### The request
Arrange the rows below as a numbered list, leaving out any blank lines.

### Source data
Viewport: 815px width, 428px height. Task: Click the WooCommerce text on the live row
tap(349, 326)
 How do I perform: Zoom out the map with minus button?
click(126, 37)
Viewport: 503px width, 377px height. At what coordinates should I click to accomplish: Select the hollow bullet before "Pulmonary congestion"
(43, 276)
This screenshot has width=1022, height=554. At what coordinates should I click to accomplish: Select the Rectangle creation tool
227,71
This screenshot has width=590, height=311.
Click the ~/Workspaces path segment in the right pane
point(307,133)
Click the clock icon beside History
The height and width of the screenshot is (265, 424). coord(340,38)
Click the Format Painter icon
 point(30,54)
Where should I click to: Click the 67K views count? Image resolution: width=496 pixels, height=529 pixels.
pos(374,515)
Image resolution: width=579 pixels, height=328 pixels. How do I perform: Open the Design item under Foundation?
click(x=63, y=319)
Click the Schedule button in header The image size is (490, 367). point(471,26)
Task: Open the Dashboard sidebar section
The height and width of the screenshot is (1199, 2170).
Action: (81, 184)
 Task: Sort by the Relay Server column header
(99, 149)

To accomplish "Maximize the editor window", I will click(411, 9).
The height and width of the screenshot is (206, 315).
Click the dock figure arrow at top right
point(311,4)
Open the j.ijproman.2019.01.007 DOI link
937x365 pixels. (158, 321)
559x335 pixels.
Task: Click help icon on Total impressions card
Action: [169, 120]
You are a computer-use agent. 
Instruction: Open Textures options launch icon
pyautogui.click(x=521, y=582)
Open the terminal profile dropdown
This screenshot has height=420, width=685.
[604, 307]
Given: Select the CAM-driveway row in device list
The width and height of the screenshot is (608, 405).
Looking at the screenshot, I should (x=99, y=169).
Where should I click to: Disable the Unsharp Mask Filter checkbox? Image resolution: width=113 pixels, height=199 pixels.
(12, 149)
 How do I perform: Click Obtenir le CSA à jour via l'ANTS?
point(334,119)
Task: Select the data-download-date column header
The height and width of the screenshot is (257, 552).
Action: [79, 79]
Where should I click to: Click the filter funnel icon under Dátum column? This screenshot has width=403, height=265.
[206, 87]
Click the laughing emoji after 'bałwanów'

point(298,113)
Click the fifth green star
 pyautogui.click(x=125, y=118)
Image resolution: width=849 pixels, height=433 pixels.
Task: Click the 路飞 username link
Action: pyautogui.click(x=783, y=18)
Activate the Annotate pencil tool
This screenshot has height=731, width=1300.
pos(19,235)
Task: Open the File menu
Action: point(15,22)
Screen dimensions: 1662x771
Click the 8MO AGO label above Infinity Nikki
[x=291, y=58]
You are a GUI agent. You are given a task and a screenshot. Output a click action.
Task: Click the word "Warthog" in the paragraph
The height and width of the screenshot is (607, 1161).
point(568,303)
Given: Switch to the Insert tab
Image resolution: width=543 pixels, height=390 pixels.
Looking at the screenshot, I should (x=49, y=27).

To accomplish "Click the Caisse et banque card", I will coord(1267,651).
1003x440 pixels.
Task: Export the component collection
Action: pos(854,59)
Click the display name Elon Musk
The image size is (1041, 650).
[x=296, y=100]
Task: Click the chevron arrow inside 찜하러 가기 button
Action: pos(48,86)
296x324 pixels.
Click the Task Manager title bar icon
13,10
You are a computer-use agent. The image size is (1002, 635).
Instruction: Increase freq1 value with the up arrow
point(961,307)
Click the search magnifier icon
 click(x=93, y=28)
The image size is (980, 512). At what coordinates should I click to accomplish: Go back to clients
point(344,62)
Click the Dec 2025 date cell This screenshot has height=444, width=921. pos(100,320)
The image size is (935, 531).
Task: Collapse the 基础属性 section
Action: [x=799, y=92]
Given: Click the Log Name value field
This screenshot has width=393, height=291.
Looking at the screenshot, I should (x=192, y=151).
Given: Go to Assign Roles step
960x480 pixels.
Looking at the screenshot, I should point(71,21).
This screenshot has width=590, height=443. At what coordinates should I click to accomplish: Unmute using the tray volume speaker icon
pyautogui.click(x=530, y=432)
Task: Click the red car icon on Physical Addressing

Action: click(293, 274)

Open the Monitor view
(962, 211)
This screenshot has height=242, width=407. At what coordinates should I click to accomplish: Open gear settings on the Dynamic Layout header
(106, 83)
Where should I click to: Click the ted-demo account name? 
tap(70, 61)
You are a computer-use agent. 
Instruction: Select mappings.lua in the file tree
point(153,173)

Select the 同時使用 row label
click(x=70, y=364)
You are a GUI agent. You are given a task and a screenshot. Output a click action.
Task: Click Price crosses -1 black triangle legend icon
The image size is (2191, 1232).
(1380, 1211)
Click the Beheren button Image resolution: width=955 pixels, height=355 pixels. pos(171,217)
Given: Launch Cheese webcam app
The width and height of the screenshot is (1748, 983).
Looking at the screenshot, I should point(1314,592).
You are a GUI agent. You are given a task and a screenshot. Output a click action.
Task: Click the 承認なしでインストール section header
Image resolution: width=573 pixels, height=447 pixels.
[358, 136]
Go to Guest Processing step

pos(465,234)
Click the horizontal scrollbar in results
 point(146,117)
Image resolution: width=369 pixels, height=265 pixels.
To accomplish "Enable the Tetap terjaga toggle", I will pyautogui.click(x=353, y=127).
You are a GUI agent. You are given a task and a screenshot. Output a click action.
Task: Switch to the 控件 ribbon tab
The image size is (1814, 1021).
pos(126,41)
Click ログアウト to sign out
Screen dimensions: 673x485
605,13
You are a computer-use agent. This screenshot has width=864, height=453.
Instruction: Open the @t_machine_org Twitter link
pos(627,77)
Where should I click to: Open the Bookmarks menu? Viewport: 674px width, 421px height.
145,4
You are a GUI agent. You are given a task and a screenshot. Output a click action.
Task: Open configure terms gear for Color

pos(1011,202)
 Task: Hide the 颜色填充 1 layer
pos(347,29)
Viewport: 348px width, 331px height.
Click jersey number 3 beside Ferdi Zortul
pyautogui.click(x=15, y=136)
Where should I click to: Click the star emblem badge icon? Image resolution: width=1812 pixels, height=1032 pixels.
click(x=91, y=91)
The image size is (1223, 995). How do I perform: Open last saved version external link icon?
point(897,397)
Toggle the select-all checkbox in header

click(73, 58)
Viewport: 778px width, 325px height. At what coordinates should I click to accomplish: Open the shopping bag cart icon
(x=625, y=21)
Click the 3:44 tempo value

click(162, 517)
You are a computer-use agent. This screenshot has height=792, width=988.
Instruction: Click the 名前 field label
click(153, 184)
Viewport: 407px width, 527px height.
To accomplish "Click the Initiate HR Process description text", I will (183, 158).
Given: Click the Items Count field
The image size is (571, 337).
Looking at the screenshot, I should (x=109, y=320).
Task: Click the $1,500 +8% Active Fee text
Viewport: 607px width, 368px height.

### Result of the task
1. Viewport: 815px width, 428px height. Task: Click the WooCommerce text on the live row
2. tap(349, 326)
3.  How do I perform: Zoom out the map with minus button?
4. click(126, 37)
5. Viewport: 503px width, 377px height. At what coordinates should I click to accomplish: Select the hollow bullet before "Pulmonary congestion"
6. (43, 276)
7. This screenshot has width=1022, height=554. At what coordinates should I click to accomplish: Select the Rectangle creation tool
8. 227,71
9. This screenshot has width=590, height=311.
10. Click the ~/Workspaces path segment in the right pane
11. point(307,133)
12. Click the clock icon beside History
13. The height and width of the screenshot is (265, 424). coord(340,38)
14. Click the Format Painter icon
15.  point(30,54)
16. Where should I click to: Click the 67K views count? Image resolution: width=496 pixels, height=529 pixels.
17. pos(374,515)
18. Image resolution: width=579 pixels, height=328 pixels. How do I perform: Open the Design item under Foundation?
19. click(x=63, y=319)
20. Click the Schedule button in header The image size is (490, 367). point(471,26)
21. Task: Open the Dashboard sidebar section
22. The height and width of the screenshot is (1199, 2170).
23. Action: (81, 184)
24.  Task: Sort by the Relay Server column header
25. (99, 149)
26. To accomplish "Maximize the editor window", I will click(411, 9).
27. The height and width of the screenshot is (206, 315).
28. Click the dock figure arrow at top right
29. point(311,4)
30. Open the j.ijproman.2019.01.007 DOI link
31. 937x365 pixels. (158, 321)
32. 559x335 pixels.
33. Task: Click help icon on Total impressions card
34. Action: [169, 120]
35. You are a computer-use agent. 
36. Instruction: Open Textures options launch icon
37. pyautogui.click(x=521, y=582)
38. Open the terminal profile dropdown
39. This screenshot has height=420, width=685.
40. [604, 307]
41. Given: Select the CAM-driveway row in device list
42. The width and height of the screenshot is (608, 405).
43. Looking at the screenshot, I should (x=99, y=169).
44. Where should I click to: Disable the Unsharp Mask Filter checkbox? Image resolution: width=113 pixels, height=199 pixels.
45. (12, 149)
46.  How do I perform: Click Obtenir le CSA à jour via l'ANTS?
47. point(334,119)
48. Task: Select the data-download-date column header
49. The height and width of the screenshot is (257, 552).
50. Action: [79, 79]
51. Where should I click to: Click the filter funnel icon under Dátum column? This screenshot has width=403, height=265.
52. [206, 87]
53. Click the laughing emoji after 'bałwanów'
54. point(298,113)
55. Click the fifth green star
56.  pyautogui.click(x=125, y=118)
57. Image resolution: width=849 pixels, height=433 pixels.
58. Task: Click the 路飞 username link
59. Action: pyautogui.click(x=783, y=18)
60. Activate the Annotate pencil tool
61. This screenshot has height=731, width=1300.
62. pos(19,235)
63. Task: Open the File menu
64. Action: point(15,22)
65. Screen dimensions: 1662x771
66. Click the 8MO AGO label above Infinity Nikki
67. [x=291, y=58]
68. You are a GUI agent. You are given a task and a screenshot. Output a click action.
69. Task: Click the word "Warthog" in the paragraph
70. The height and width of the screenshot is (607, 1161).
71. point(568,303)
72. Given: Switch to the Insert tab
73. Image resolution: width=543 pixels, height=390 pixels.
74. Looking at the screenshot, I should (x=49, y=27).
75. To accomplish "Click the Caisse et banque card", I will coord(1267,651).
76. 1003x440 pixels.
77. Task: Export the component collection
78. Action: pos(854,59)
79. Click the display name Elon Musk
80. The image size is (1041, 650).
81. [x=296, y=100]
82. Task: Click the chevron arrow inside 찜하러 가기 button
83. Action: pos(48,86)
84. 296x324 pixels.
85. Click the Task Manager title bar icon
86. 13,10
87. You are a computer-use agent. The image size is (1002, 635).
88. Instruction: Increase freq1 value with the up arrow
89. point(961,307)
90. Click the search magnifier icon
91.  click(x=93, y=28)
92. The image size is (980, 512). At what coordinates should I click to accomplish: Go back to clients
93. point(344,62)
94. Click the Dec 2025 date cell This screenshot has height=444, width=921. pos(100,320)
95. The image size is (935, 531).
96. Task: Collapse the 基础属性 section
97. Action: [x=799, y=92]
98. Given: Click the Log Name value field
99. This screenshot has width=393, height=291.
100. Looking at the screenshot, I should (x=192, y=151).
101. Given: Go to Assign Roles step
102. 960x480 pixels.
103. Looking at the screenshot, I should point(71,21).
104. This screenshot has width=590, height=443. At what coordinates should I click to accomplish: Unmute using the tray volume speaker icon
105. pyautogui.click(x=530, y=432)
106. Task: Click the red car icon on Physical Addressing
107. Action: click(293, 274)
108. Open the Monitor view
109. (962, 211)
110. This screenshot has height=242, width=407. At what coordinates should I click to accomplish: Open gear settings on the Dynamic Layout header
111. (106, 83)
112. Where should I click to: Click the ted-demo account name? 
113. tap(70, 61)
114. You are a computer-use agent. 
115. Instruction: Select mappings.lua in the file tree
116. point(153,173)
117. Select the 同時使用 row label
118. click(x=70, y=364)
119. You are a GUI agent. You are given a task and a screenshot. Output a click action.
120. Task: Click Price crosses -1 black triangle legend icon
121. The image size is (2191, 1232).
122. (1380, 1211)
123. Click the Beheren button Image resolution: width=955 pixels, height=355 pixels. pos(171,217)
124. Given: Launch Cheese webcam app
125. The width and height of the screenshot is (1748, 983).
126. Looking at the screenshot, I should point(1314,592).
127. You are a GUI agent. You are given a task and a screenshot. Output a click action.
128. Task: Click the 承認なしでインストール section header
129. Image resolution: width=573 pixels, height=447 pixels.
130. [358, 136]
131. Go to Guest Processing step
132. pos(465,234)
133. Click the horizontal scrollbar in results
134.  point(146,117)
135. Image resolution: width=369 pixels, height=265 pixels.
136. To accomplish "Enable the Tetap terjaga toggle", I will pyautogui.click(x=353, y=127).
137. You are a GUI agent. You are given a task and a screenshot. Output a click action.
138. Task: Switch to the 控件 ribbon tab
139. The image size is (1814, 1021).
140. pos(126,41)
141. Click ログアウト to sign out
142. Screen dimensions: 673x485
143. 605,13
144. You are a computer-use agent. This screenshot has width=864, height=453.
145. Instruction: Open the @t_machine_org Twitter link
146. pos(627,77)
147. Where should I click to: Open the Bookmarks menu? Viewport: 674px width, 421px height.
148. 145,4
149. You are a GUI agent. You are given a task and a screenshot. Output a click action.
150. Task: Open configure terms gear for Color
151. pos(1011,202)
152.  Task: Hide the 颜色填充 1 layer
153. pos(347,29)
154. Viewport: 348px width, 331px height.
155. Click jersey number 3 beside Ferdi Zortul
156. pyautogui.click(x=15, y=136)
157. Where should I click to: Click the star emblem badge icon? Image resolution: width=1812 pixels, height=1032 pixels.
158. click(x=91, y=91)
159. The image size is (1223, 995). How do I perform: Open last saved version external link icon?
160. point(897,397)
161. Toggle the select-all checkbox in header
162. click(73, 58)
163. Viewport: 778px width, 325px height. At what coordinates should I click to accomplish: Open the shopping bag cart icon
164. (x=625, y=21)
165. Click the 3:44 tempo value
166. click(162, 517)
167. You are a computer-use agent. This screenshot has height=792, width=988.
168. Instruction: Click the 名前 field label
169. click(153, 184)
170. Viewport: 407px width, 527px height.
171. To accomplish "Click the Initiate HR Process description text", I will (183, 158).
172. Given: Click the Items Count field
173. The image size is (571, 337).
174. Looking at the screenshot, I should (x=109, y=320).
175. Task: Click the $1,500 +8% Active Fee text
176. Viewport: 607px width, 368px height.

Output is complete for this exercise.